-- Assignment --
Go through the listing and copy every line word for word.

---------- Given records ----------

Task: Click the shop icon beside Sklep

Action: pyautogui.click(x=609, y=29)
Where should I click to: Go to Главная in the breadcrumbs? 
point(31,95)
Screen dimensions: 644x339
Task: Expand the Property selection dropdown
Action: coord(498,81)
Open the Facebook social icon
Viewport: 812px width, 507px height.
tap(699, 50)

----------

-- Result of the exercise --
Task: Click the shop icon beside Sklep

Action: pyautogui.click(x=609, y=29)
Where should I click to: Go to Главная in the breadcrumbs? 
point(31,95)
Screen dimensions: 644x339
Task: Expand the Property selection dropdown
Action: coord(498,81)
Open the Facebook social icon
Viewport: 812px width, 507px height.
tap(699, 50)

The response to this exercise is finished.